** Start Given text **
As news broke this summer that Trump is seriously considering reducing the number of refugees that would be allowed into our nation in 2020 to zero—yes, zero—another news story made this potential of a zero Presidential Determination number incredibly visual, if not visceral, to me.

Scrolling an article about Trump’s rally in Greenville, North Carolina, I could almost hear the “Send them back” chants. I could feel the reverberation. And I knew then that this Presidential Determination was not just a president flexing his nationalistic muscle. It reflected the way a minimum of 8,000 Americans really feel. The “you don’t belong here” message of a playground bully is really out there en masse. The realization was sickening.
** End Given text **
** Start Extracted information **
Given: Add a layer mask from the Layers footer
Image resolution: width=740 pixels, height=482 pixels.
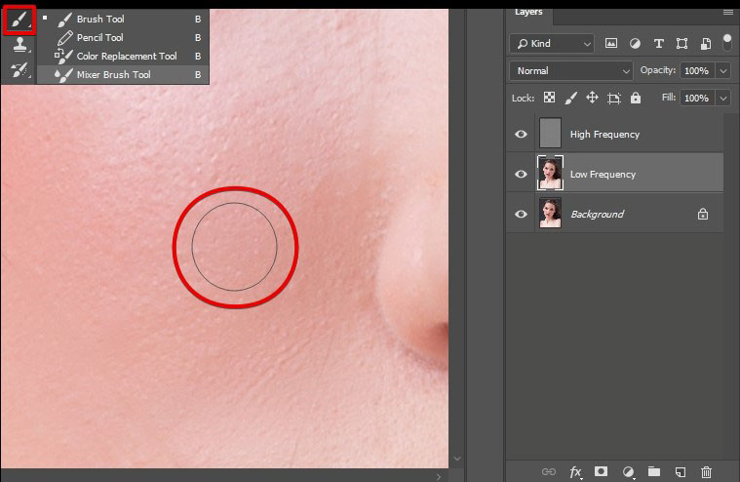Looking at the screenshot, I should click(x=602, y=471).
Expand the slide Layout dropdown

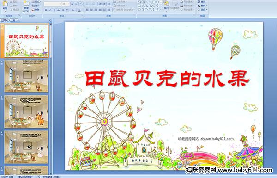pos(36,2)
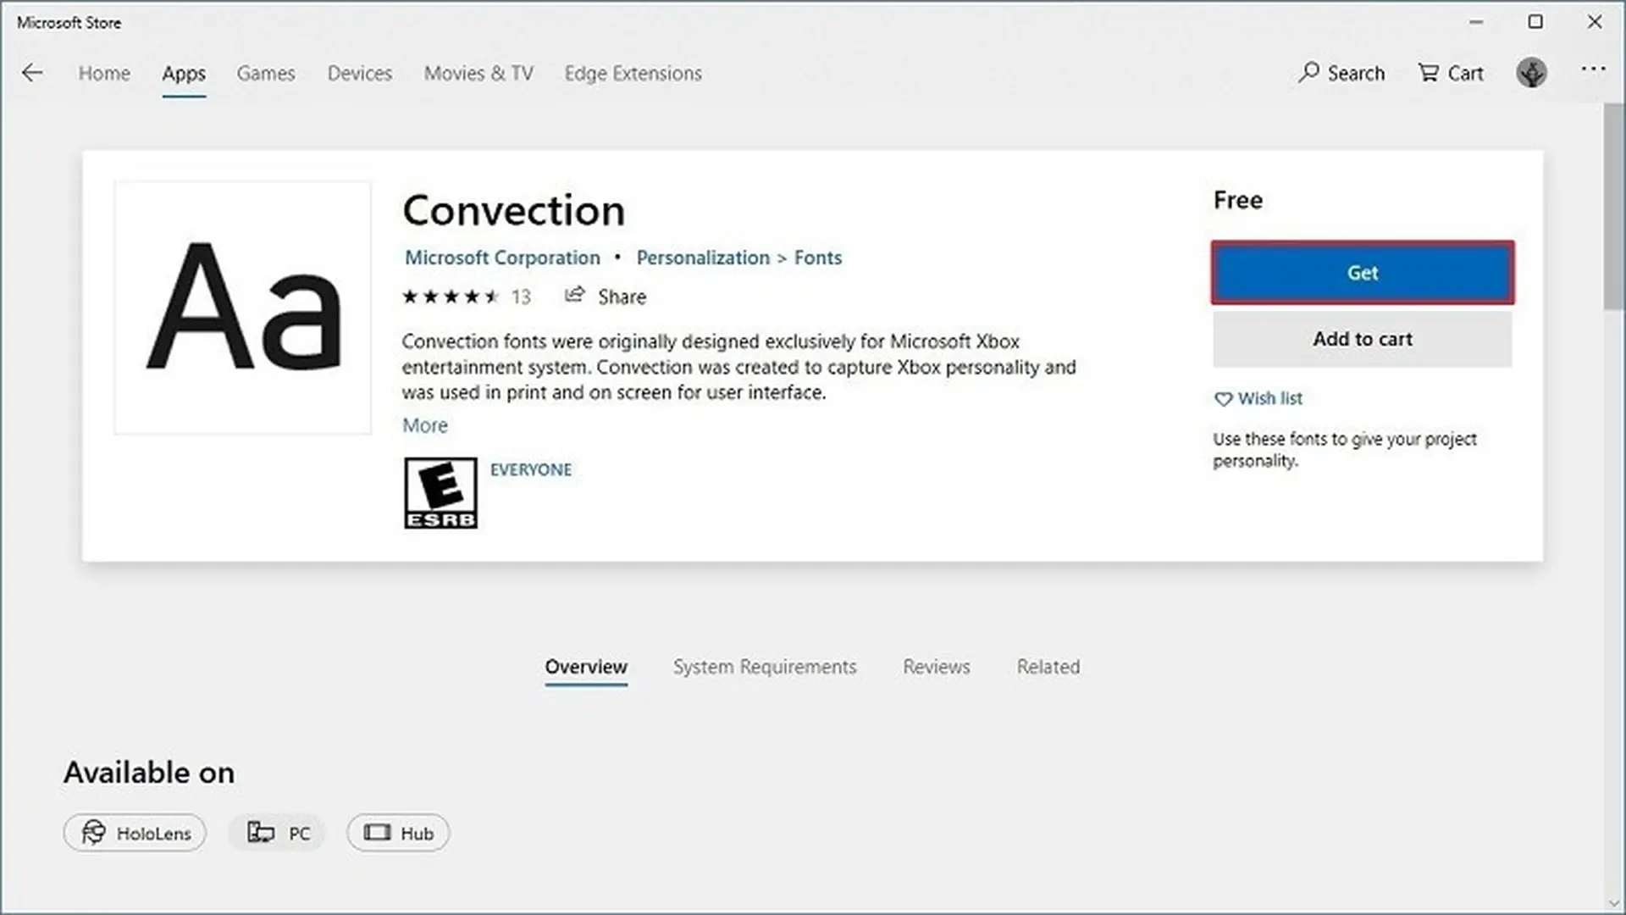Screen dimensions: 1626x915
Task: Click the user account avatar
Action: 1531,73
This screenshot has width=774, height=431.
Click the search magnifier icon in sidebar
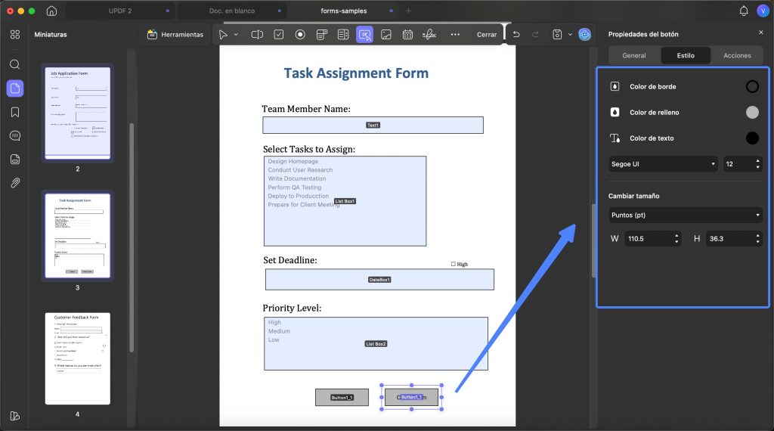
** End Extracted information **
| Problem to solve |
Say whether each statement agrees with the refugee-cap passage, answering yes or no and quoting the deciding words: (a) The rally mentioned took place in Greenville, North Carolina. (b) The refugee number under consideration for 2020 was 8,000. (c) The writer found the realization encouraging. The records have no connection to the refugee-cap passage.

| Result of this task |
(a) Yes: "Trump’s rally in Greenville, North Carolina"
(b) No: "reducing the number of refugees that would be allowed into our nation in 2020 to zero"
(c) No: "The realization was sickening."